**Input data**
++++++++++++++++++++

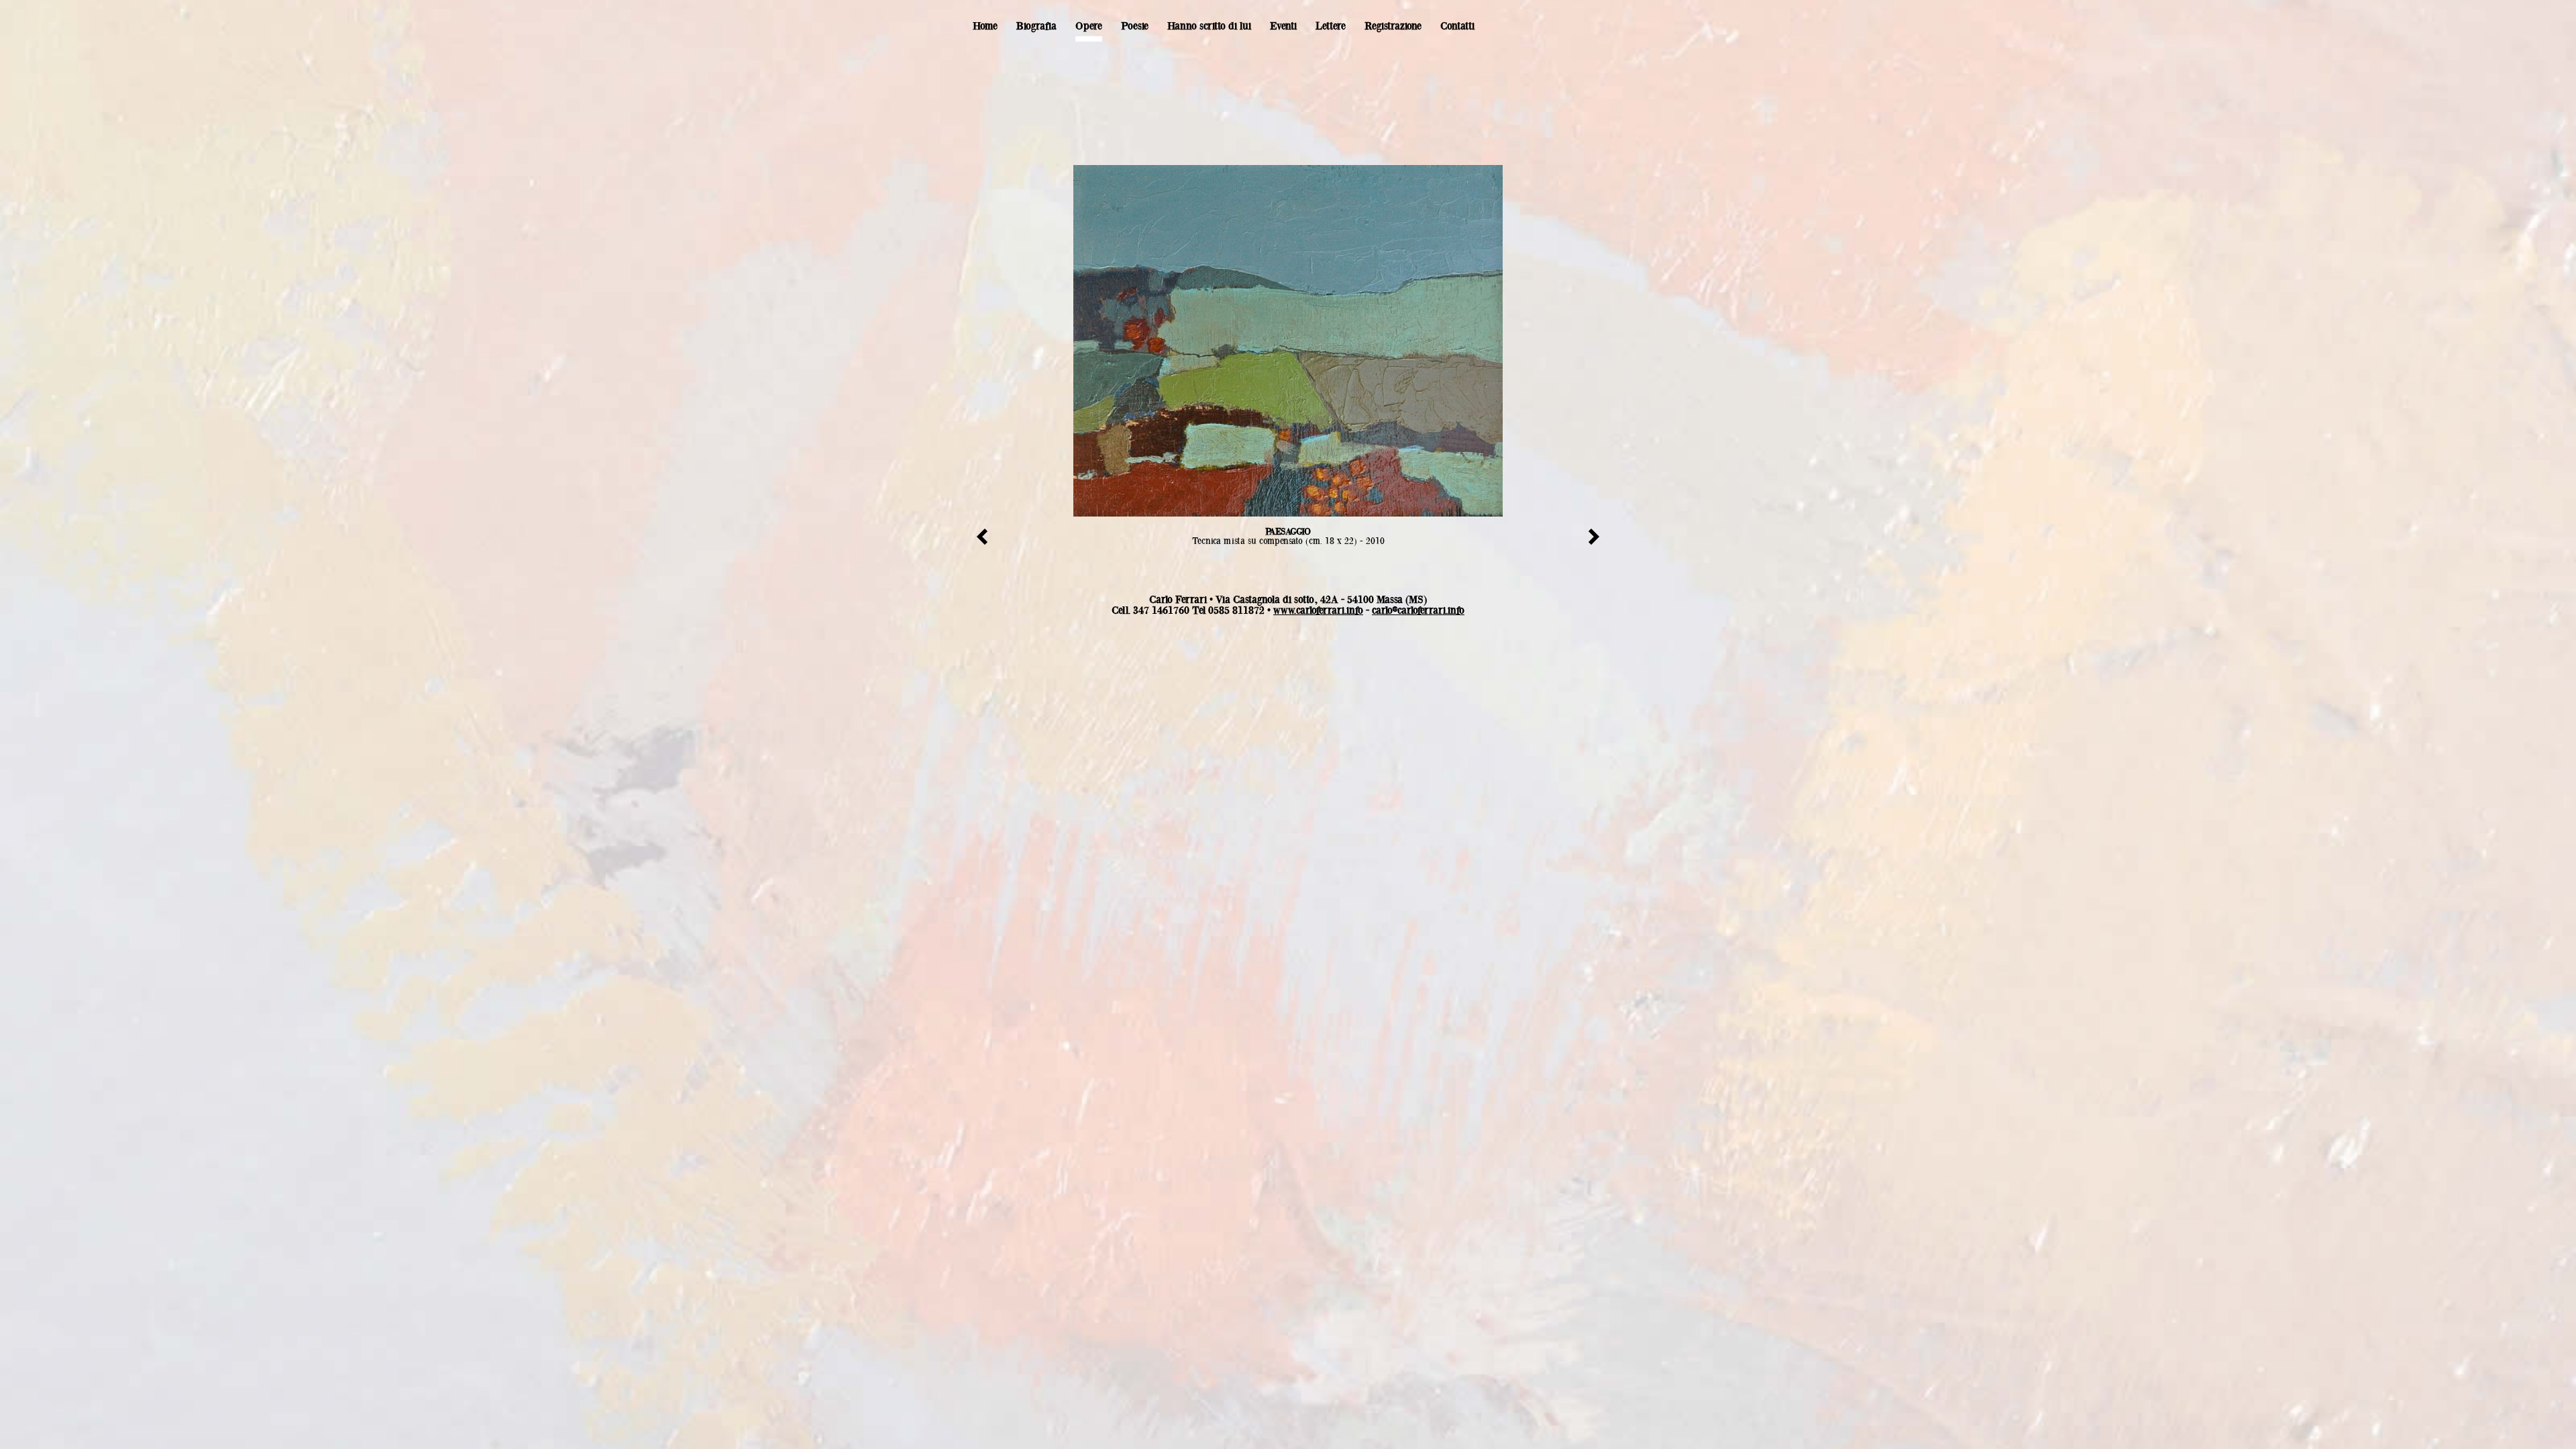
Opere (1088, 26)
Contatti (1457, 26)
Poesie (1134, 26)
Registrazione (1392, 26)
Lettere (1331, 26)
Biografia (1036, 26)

++++++++++++++++++++

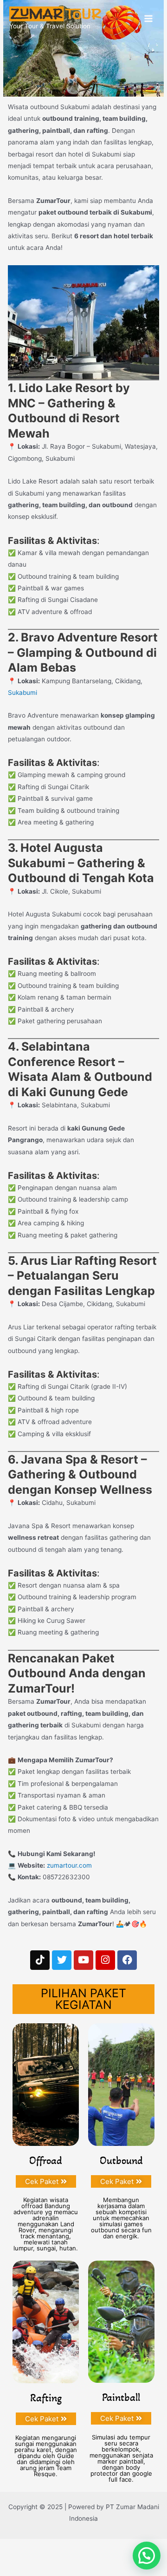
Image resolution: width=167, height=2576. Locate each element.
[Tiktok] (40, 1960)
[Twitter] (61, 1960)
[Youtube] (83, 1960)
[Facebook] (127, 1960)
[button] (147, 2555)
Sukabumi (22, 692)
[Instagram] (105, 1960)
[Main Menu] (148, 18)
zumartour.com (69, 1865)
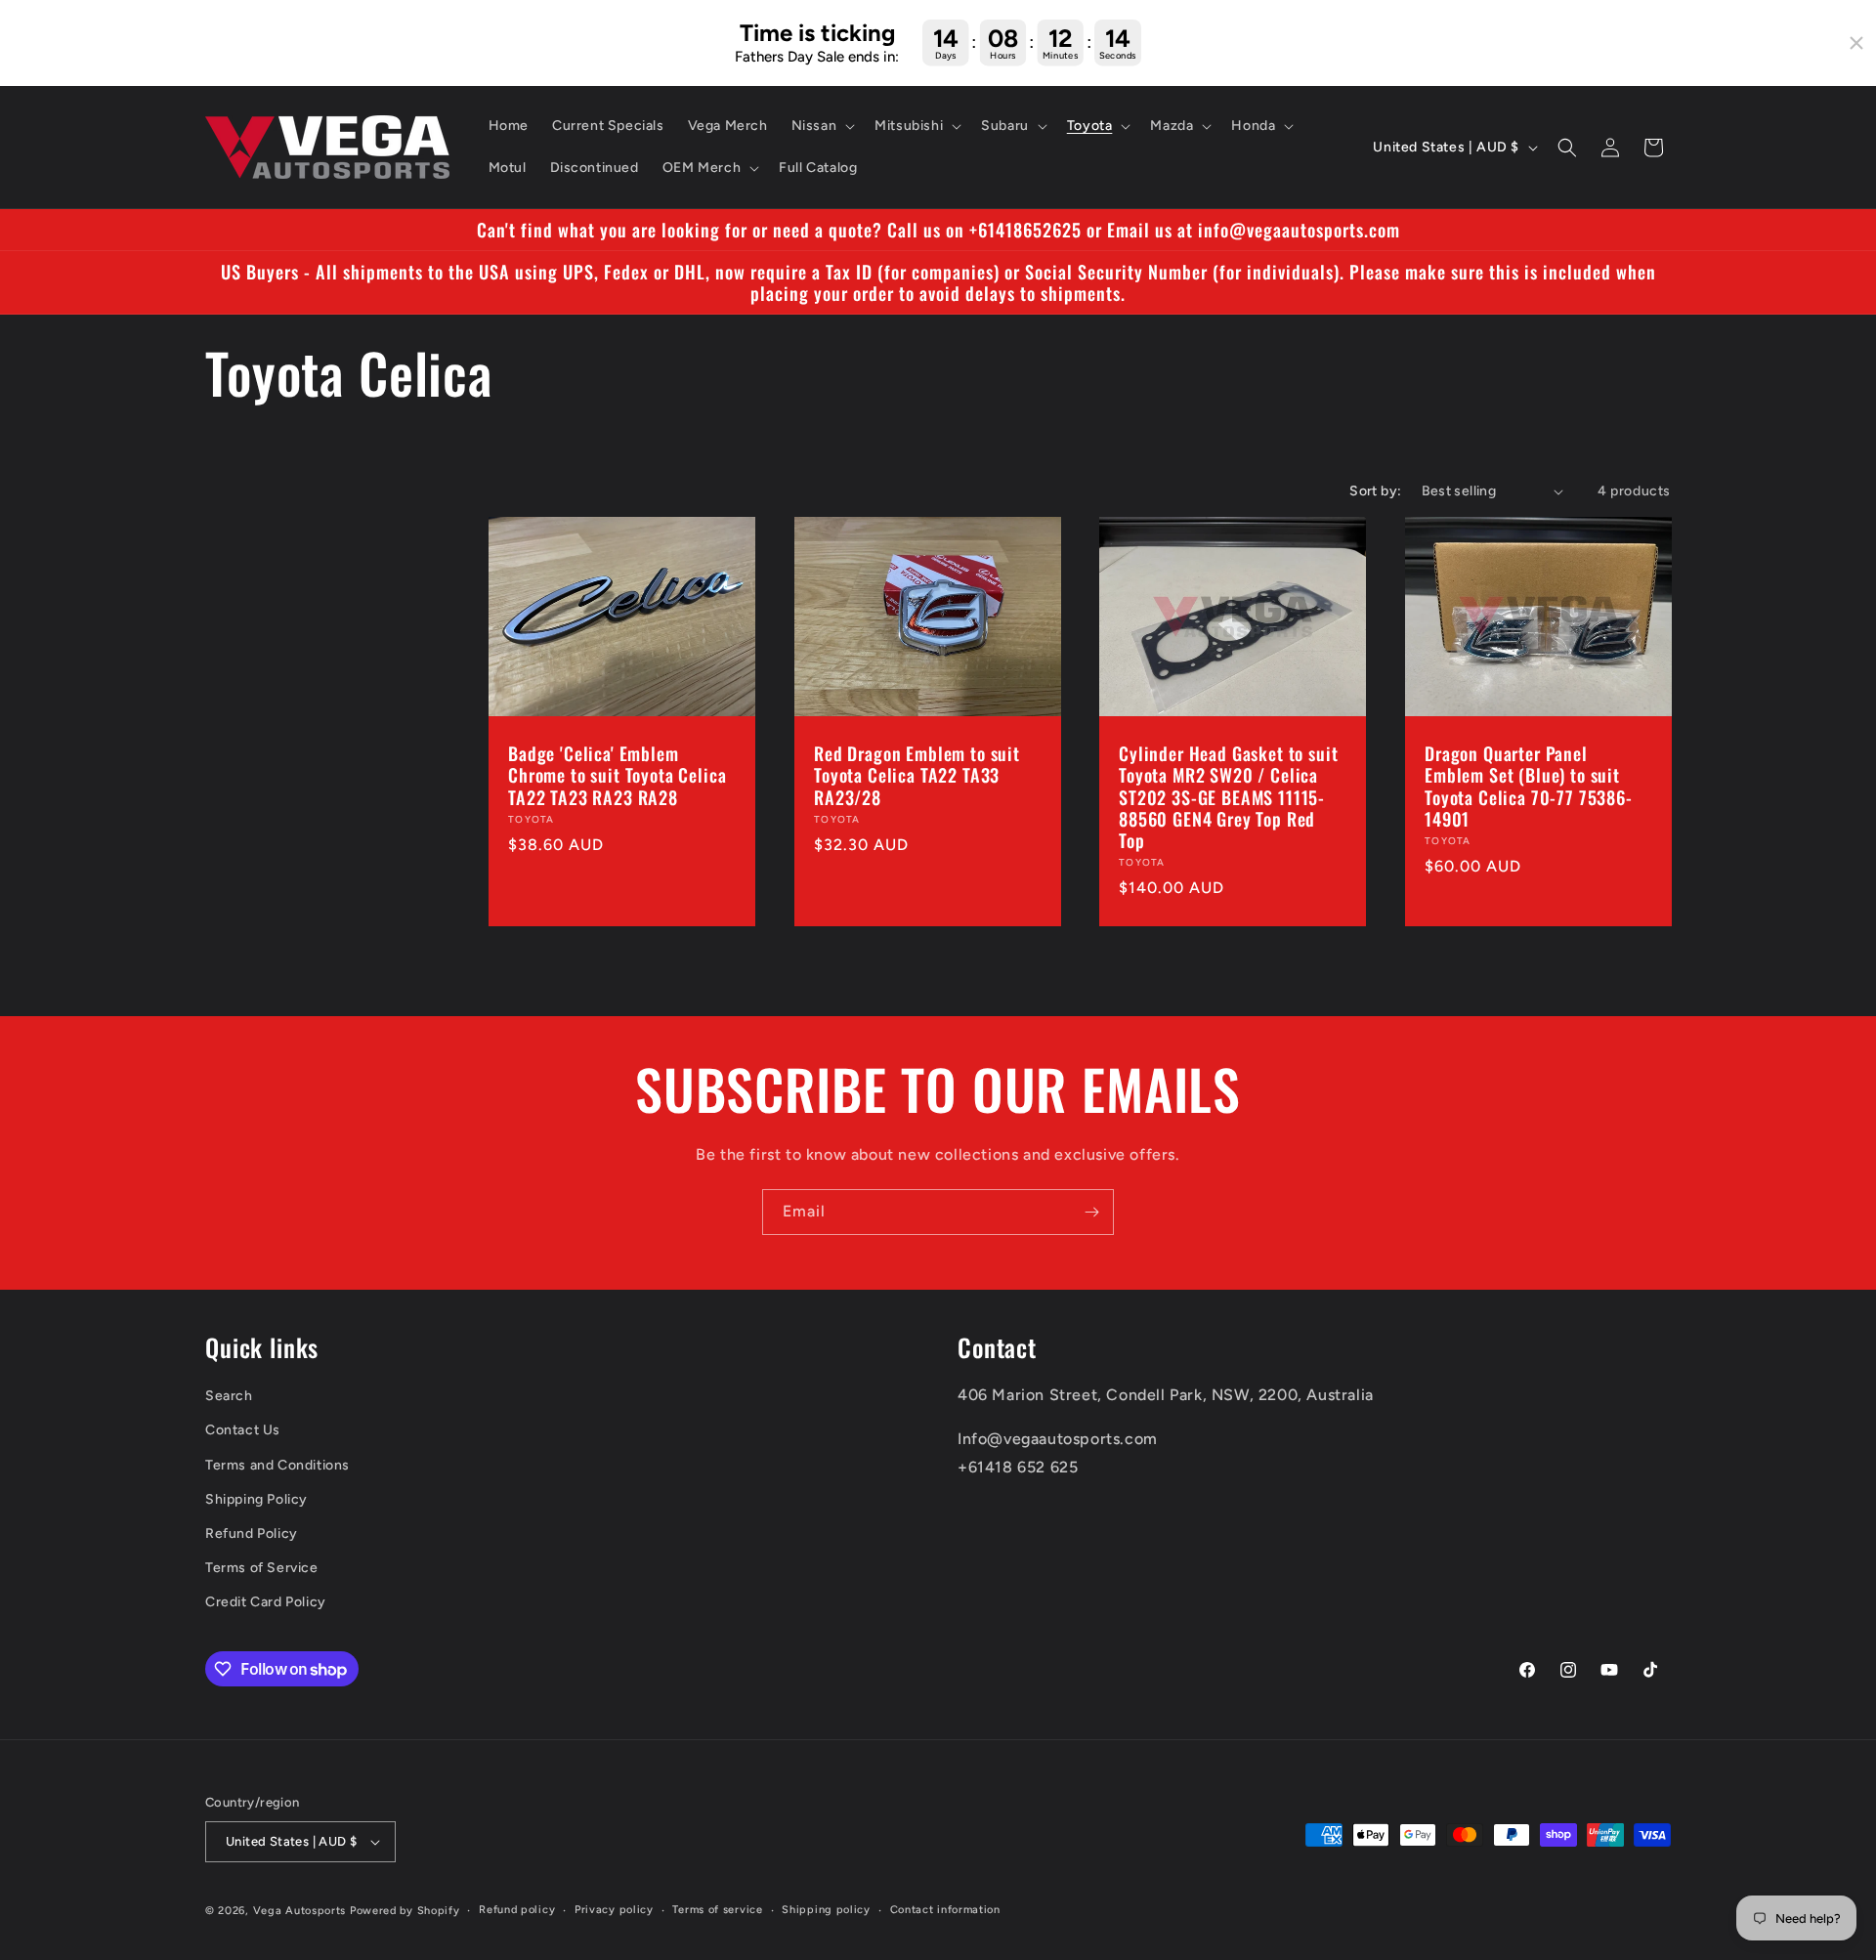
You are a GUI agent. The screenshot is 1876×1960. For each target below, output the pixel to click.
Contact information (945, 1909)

++++++++++++++++++++

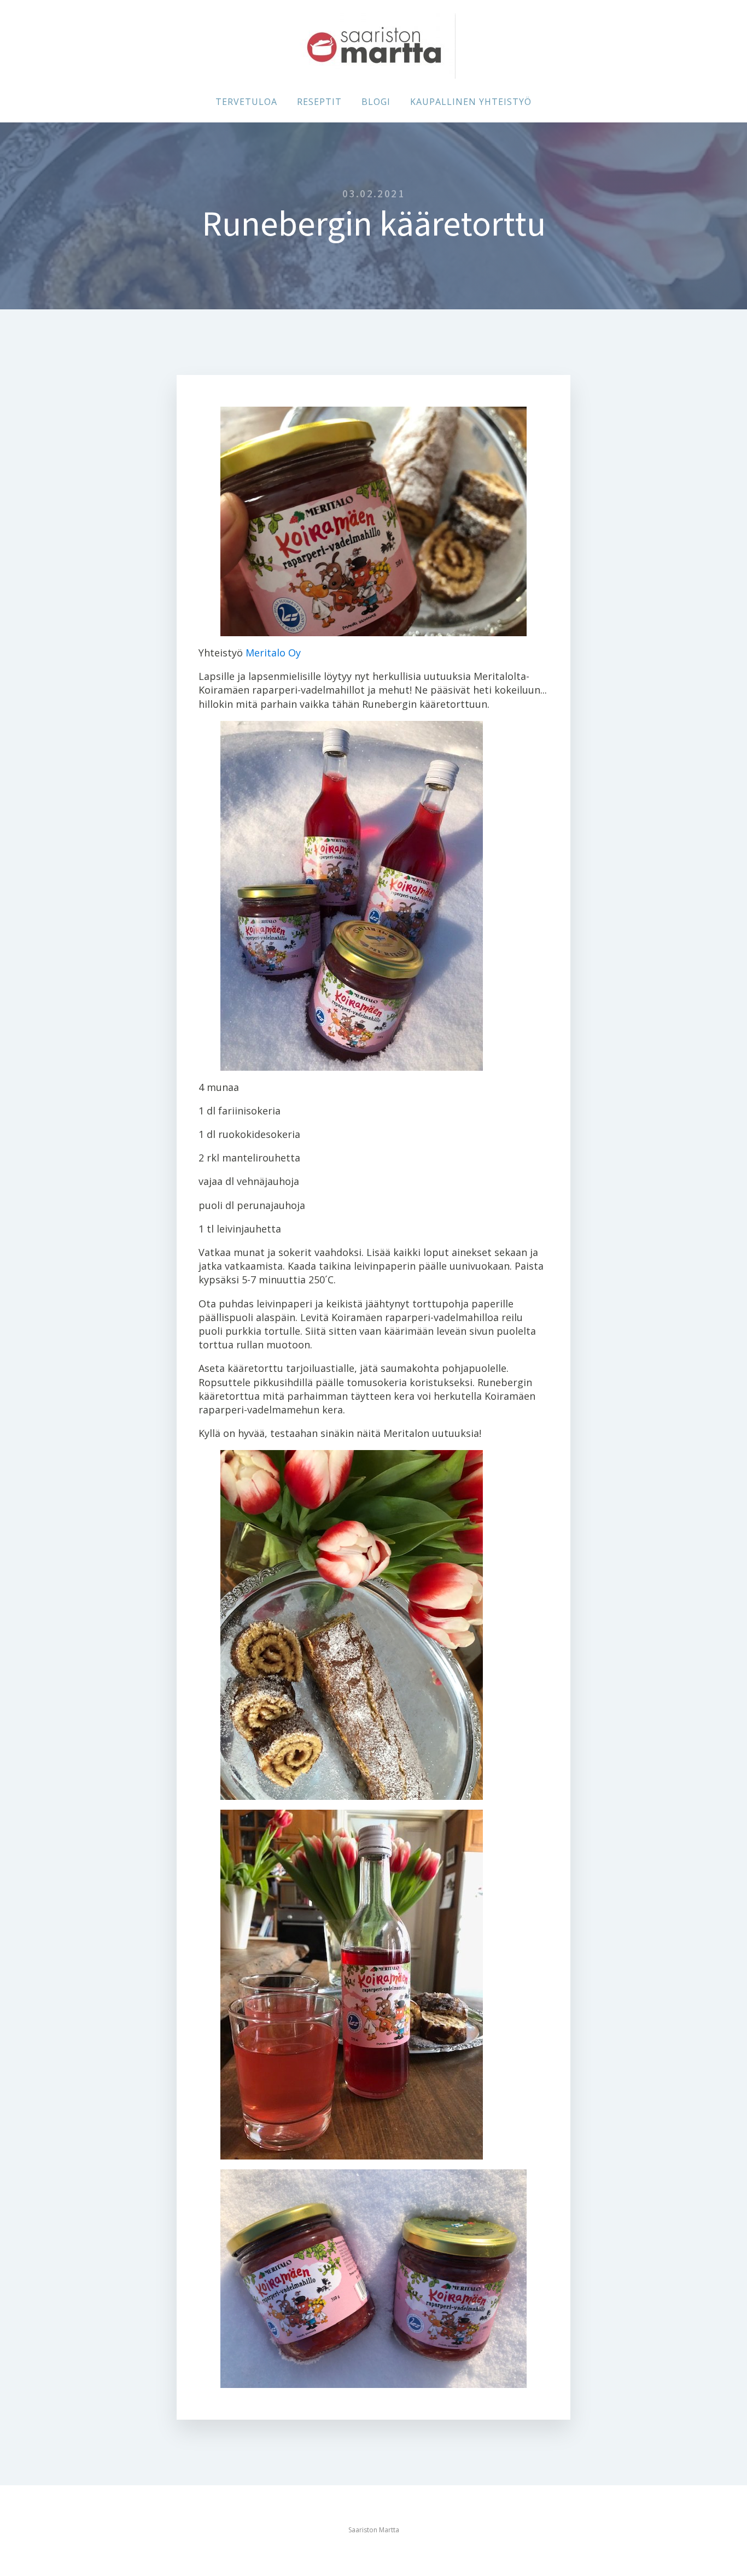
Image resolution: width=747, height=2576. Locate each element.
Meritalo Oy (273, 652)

++++++++++++++++++++

**The problem**
Above are some records; quote exactly and only the lines that begin at the line containing "Sukabumi (22, 692)" and stop after the line containing "Contact information (945, 1909)", leaving out the pictures.

**Result**
Sukabumi (22, 692)
[Instagram] (105, 1960)
[Main Menu] (148, 18)
zumartour.com (69, 1865)
You are a GUI agent. The screenshot is 1876×1960. For each target below, output the pixel to click.
Contact information (945, 1909)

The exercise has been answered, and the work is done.